To do — Beneath this instruction is a listing. Transcribe from it only the stretch from the line with "Task: Click the 検索 search button" through the line with "Given: Open the 切尔西 team name link", both end lines included, exactly as written.
....................
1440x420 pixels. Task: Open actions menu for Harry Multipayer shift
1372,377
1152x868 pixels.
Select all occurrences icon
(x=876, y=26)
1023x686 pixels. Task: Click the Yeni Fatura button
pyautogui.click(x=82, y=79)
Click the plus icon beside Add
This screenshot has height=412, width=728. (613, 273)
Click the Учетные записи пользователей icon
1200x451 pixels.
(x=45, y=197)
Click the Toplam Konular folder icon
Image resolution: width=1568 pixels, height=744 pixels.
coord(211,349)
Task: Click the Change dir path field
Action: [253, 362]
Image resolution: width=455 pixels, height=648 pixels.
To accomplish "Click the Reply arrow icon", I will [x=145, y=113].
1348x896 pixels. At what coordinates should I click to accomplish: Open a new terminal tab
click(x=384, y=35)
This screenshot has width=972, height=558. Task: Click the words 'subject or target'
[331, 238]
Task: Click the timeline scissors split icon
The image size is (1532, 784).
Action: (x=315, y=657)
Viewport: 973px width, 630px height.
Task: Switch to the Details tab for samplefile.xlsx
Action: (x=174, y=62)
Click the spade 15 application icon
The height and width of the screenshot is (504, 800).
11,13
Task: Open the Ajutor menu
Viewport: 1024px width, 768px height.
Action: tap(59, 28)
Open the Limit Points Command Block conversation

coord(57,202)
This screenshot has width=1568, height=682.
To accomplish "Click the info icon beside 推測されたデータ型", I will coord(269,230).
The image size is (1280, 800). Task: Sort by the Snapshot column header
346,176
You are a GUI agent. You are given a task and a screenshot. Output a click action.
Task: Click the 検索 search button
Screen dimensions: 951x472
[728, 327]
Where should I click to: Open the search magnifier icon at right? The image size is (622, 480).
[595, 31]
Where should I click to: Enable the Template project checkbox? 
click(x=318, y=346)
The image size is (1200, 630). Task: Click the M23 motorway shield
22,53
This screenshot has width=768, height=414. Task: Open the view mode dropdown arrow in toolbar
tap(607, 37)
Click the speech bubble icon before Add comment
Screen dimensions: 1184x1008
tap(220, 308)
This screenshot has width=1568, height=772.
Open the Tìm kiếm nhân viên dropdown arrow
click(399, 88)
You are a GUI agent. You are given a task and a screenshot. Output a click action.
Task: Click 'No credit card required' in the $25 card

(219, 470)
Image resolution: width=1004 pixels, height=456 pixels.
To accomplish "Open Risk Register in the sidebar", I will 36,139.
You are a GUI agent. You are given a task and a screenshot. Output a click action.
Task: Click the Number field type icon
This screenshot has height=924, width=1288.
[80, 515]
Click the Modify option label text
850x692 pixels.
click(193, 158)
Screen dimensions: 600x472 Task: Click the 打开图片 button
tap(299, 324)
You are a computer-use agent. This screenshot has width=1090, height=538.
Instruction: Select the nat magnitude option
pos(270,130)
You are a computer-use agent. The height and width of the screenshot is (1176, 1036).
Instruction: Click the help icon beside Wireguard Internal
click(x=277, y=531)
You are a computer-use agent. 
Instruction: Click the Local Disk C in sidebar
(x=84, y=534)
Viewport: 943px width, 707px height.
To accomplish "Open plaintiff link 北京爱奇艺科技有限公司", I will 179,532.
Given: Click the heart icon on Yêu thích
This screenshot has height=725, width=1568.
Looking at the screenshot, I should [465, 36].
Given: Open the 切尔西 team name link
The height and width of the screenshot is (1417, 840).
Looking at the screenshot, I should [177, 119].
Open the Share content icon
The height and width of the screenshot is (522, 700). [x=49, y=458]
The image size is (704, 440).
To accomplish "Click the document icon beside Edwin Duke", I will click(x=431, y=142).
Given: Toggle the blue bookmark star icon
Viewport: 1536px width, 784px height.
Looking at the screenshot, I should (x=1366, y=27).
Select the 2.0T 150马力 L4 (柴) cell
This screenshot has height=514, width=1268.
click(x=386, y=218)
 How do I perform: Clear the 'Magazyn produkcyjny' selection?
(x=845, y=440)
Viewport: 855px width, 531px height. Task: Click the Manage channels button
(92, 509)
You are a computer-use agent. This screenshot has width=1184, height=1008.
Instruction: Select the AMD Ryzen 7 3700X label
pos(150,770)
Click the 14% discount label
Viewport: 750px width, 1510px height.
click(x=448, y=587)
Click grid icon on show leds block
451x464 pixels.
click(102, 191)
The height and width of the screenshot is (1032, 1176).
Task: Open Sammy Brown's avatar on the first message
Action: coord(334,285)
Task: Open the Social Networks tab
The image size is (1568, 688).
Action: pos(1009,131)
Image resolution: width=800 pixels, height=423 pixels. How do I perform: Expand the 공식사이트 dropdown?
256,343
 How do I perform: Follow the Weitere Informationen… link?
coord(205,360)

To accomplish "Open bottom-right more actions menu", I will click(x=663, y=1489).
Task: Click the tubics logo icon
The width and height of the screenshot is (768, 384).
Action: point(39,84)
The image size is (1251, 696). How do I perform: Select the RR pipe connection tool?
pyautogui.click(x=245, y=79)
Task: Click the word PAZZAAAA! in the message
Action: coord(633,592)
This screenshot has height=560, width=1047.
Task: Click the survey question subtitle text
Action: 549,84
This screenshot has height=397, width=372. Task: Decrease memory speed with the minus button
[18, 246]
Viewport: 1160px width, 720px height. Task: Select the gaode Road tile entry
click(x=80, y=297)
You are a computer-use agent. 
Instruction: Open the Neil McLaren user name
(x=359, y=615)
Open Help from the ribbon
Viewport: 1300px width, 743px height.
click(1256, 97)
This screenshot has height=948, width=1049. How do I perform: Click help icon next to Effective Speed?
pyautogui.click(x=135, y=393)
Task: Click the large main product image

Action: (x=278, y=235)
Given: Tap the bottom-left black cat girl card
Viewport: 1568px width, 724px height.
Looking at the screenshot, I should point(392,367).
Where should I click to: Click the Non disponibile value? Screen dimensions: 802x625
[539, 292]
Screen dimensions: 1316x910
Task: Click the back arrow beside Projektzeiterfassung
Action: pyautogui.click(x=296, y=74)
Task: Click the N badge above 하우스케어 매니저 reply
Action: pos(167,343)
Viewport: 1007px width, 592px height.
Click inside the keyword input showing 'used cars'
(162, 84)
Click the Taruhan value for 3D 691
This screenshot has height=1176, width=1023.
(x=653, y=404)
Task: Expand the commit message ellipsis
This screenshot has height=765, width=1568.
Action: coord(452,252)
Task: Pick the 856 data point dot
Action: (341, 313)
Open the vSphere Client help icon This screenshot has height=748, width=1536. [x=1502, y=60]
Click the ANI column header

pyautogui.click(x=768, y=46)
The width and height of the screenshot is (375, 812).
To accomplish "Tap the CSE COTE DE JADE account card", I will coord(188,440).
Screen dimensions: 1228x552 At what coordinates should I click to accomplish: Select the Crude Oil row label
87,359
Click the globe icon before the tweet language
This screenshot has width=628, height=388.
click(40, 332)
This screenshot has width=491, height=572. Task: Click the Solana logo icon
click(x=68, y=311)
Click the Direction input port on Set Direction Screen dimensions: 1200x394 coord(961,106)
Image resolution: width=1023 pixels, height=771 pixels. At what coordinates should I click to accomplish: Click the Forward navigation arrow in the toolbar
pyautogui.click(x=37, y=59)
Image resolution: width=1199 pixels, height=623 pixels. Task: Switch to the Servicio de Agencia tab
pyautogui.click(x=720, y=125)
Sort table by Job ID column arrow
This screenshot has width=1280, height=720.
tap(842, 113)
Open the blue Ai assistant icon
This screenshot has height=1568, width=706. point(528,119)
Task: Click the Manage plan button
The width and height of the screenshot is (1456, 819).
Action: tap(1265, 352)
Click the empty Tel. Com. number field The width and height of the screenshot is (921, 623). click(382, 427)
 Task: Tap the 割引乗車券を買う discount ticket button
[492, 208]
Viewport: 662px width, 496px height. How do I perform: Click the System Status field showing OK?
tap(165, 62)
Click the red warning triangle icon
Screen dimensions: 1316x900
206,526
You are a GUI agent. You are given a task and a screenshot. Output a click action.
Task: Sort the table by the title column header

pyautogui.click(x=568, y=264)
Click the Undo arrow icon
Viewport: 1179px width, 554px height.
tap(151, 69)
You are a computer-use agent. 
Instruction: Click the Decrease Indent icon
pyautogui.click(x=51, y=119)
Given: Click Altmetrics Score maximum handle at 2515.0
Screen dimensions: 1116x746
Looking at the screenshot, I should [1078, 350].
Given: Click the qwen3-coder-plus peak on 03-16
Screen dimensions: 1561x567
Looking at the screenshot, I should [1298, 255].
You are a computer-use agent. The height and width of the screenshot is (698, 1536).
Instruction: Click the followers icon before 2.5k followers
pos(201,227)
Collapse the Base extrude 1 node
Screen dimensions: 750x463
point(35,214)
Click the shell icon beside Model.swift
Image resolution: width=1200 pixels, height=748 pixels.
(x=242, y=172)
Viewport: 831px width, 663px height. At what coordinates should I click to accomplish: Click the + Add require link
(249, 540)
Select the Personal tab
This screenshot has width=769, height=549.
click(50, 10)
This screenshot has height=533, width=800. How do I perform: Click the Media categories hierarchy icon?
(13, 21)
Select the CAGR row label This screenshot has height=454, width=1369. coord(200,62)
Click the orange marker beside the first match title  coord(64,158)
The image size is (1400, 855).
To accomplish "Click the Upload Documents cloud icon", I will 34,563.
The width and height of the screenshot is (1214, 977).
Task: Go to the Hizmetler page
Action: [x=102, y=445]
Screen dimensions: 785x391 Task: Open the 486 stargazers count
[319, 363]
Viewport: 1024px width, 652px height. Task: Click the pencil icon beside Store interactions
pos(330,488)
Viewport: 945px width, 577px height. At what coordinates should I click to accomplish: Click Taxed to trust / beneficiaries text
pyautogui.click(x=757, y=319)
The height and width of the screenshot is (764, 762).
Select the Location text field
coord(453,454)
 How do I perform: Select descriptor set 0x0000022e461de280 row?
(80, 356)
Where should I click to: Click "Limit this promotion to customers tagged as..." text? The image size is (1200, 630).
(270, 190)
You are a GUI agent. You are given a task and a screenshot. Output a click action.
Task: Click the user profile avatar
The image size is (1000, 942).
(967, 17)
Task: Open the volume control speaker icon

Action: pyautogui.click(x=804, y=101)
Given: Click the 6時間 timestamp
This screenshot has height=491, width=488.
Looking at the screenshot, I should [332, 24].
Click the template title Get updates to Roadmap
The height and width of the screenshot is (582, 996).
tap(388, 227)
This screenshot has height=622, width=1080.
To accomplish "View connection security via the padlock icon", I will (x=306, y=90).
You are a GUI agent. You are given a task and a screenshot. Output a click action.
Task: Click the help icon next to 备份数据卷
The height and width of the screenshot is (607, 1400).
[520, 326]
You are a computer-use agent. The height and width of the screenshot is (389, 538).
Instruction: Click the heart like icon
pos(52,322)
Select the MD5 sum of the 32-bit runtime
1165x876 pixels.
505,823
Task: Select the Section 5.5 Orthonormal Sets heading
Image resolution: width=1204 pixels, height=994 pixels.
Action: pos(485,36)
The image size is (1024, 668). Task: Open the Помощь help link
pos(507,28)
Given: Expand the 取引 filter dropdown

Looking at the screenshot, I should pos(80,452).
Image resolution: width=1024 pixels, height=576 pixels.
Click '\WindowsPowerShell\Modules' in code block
....................
Result of this task —
Task: Click the 検索 search button
Screen dimensions: 951x472
[728, 327]
Where should I click to: Open the search magnifier icon at right? The image size is (622, 480).
[595, 31]
Where should I click to: Enable the Template project checkbox? 
click(x=318, y=346)
The image size is (1200, 630). Task: Click the M23 motorway shield
22,53
This screenshot has width=768, height=414. Task: Open the view mode dropdown arrow in toolbar
tap(607, 37)
Click the speech bubble icon before Add comment
Screen dimensions: 1184x1008
tap(220, 308)
This screenshot has width=1568, height=772.
Open the Tìm kiếm nhân viên dropdown arrow
click(399, 88)
You are a GUI agent. You are given a task and a screenshot. Output a click action.
Task: Click 'No credit card required' in the $25 card

(219, 470)
Image resolution: width=1004 pixels, height=456 pixels.
To accomplish "Open Risk Register in the sidebar", I will 36,139.
You are a GUI agent. You are given a task and a screenshot. Output a click action.
Task: Click the Number field type icon
This screenshot has height=924, width=1288.
[80, 515]
Click the Modify option label text
850x692 pixels.
click(193, 158)
Screen dimensions: 600x472 Task: Click the 打开图片 button
tap(299, 324)
You are a computer-use agent. This screenshot has width=1090, height=538.
Instruction: Select the nat magnitude option
pos(270,130)
You are a computer-use agent. The height and width of the screenshot is (1176, 1036).
Instruction: Click the help icon beside Wireguard Internal
click(x=277, y=531)
You are a computer-use agent. 
Instruction: Click the Local Disk C in sidebar
(x=84, y=534)
Viewport: 943px width, 707px height.
To accomplish "Open plaintiff link 北京爱奇艺科技有限公司", I will 179,532.
Given: Click the heart icon on Yêu thích
This screenshot has height=725, width=1568.
Looking at the screenshot, I should [465, 36].
Given: Open the 切尔西 team name link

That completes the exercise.